ACTION ITEM
Taking the lines below one at a time, count those with the string "agent" and give the result alone.

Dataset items
★ ★ ★ ★ ★

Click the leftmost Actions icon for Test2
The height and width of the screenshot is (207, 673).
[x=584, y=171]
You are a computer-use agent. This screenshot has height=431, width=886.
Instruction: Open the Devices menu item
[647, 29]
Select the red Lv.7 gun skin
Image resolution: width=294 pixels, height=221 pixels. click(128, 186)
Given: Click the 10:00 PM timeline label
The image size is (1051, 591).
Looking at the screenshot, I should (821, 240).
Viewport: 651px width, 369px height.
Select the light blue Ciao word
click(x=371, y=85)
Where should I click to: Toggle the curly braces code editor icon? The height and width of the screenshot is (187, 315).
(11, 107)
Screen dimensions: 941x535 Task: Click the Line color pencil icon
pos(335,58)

★ ★ ★ ★ ★

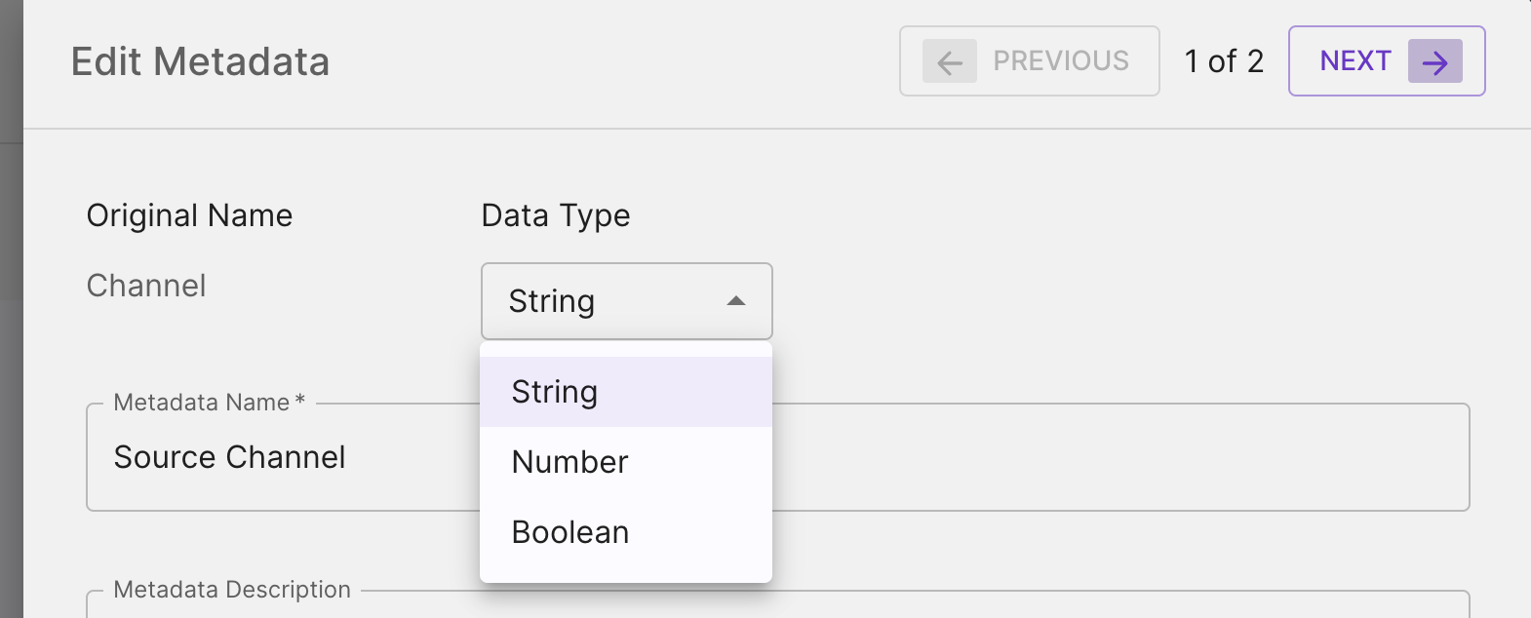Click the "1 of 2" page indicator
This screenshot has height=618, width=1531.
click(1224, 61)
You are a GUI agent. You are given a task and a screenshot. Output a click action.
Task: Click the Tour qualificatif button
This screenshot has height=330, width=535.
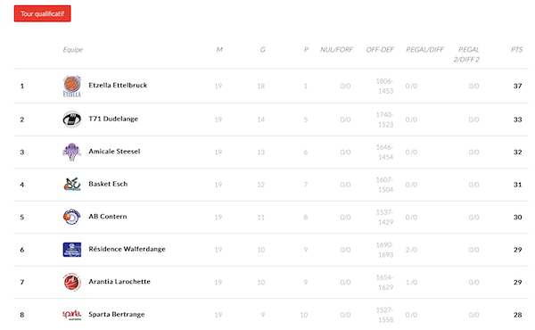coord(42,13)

★ ★ ★ ★ ★

SOLUTION TO THIS EXERCISE
2